BusinessId x Day - Distinct(CustomerId) 	DrillDownValue : Tuesday
	[PercentileStats]: NumBinsInHistogram: 1188
          (9191,2015-10-27) |    0| #######                                                | 44
          (6305,2015-11-10) |    1| ######################                                 | 51
          (6774,2015-11-03) |    2| ###########################                            | 53
          (4278,2015-11-03) |    3| #################################                      | 54
          (9191,2015-11-03) |    4| #################################                      | 54
          (4687,2015-11-17) |    5| ###################################                    | 55
          (380,2015-11-03)  |    6| ######################################                 | 56
          (8114,2015-11-03) |    7| ############################################           | 57
          (5629,2015-10-27) |    8| ############################################           | 57
          (404,2015-11-03)  |    9| ###############################################        | 58
          (7586,2015-11-10) |   10| ###############################################        | 58
          (3765,2015-11-10) |   11| ###############################################        | 58
          (8478,2015-11-17) |   12| ###############################################        | 58
          (3701,2015-10-27) |   13| ###################################################### | 60
          

Using scala-bokeh, the library can also output the results of the EDA in html files for easier examination.

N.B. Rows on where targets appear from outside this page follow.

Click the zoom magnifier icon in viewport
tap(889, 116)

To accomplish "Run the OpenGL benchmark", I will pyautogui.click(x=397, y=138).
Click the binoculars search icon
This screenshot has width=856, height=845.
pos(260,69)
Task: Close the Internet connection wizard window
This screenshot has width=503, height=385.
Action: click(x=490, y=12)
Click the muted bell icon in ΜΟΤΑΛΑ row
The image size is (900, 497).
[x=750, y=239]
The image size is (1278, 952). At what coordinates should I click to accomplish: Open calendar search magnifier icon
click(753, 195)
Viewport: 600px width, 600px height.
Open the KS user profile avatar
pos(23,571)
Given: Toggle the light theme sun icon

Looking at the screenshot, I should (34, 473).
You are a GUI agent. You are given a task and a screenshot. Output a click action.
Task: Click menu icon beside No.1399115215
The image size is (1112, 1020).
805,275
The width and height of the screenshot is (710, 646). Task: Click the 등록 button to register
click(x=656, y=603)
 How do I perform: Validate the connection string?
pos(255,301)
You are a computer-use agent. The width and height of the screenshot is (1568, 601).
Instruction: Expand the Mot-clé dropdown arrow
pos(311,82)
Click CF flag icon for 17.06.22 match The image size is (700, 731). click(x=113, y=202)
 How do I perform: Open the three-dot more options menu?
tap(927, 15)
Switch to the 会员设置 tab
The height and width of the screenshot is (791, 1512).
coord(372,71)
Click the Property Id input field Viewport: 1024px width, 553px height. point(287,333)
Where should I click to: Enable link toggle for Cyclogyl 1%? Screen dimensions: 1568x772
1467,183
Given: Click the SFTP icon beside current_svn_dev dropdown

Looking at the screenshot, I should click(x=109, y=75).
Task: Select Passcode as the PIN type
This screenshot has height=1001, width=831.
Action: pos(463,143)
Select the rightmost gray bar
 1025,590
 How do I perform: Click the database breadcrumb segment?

You can find a working example for the capabilities of EDA in test folder.

For a datum of type transaction

case class Transaction(timestamp: Long, customerId: Long, businessId: Long, postcode: Option[String]) {
  def toSv(sep: String = "\t"): String = List(timestamp, customerId, businessId).mkString(sep)
}

we define a distinct statistic over number of unique businesses (distinct businessId) inside a postcode for a given day for each unique values of the key toDrillDownKeyOption. The value of this field would normally be a categorical segmentation axis which is expected to have relatively small cardinality. Examples of fields that could be used for toDrillDownKeyOption would be country / city / type of product / region.

  def uniqueBusinessIdPerPostcodeNDayStats(tx: RDD[Transaction], nPercentiles: Int = 1001) =
    Some("Postcode x Day - Distinct(BusinessId)")
    .map(n => PrettyPercentileStats(
      name = n,
      levels = SequenceStats.distinct[Transaction, (String, String), Long](
        data = tx,
        toDrillDownKeyOption = None,
        toDimKey = t => (t.postcode.getOrElse(""), dayAsString(t.timestamp)),
        toVal = tx => tx.businessId,
        numPercentiles = nPercentiles
      )
    ))
    

  def globalUniqueCustomersCounterStats(transactions: RDD[Transaction], nPercentiles: Int = 1001) =
    Some("Global distinct Customers")
    .map(n => PrettyPercentileStats(
      name = n,
      levels = SequenceStats.distinct[Transaction, Long, Long](data = AppLogger.logStage(transactions, n),
        toDrillDownKeyOption = None,
        toDimKey = t => 1l,
        toVal = tx => tx.customerId,
        numPercentiles = nPercentiles
      )
    ))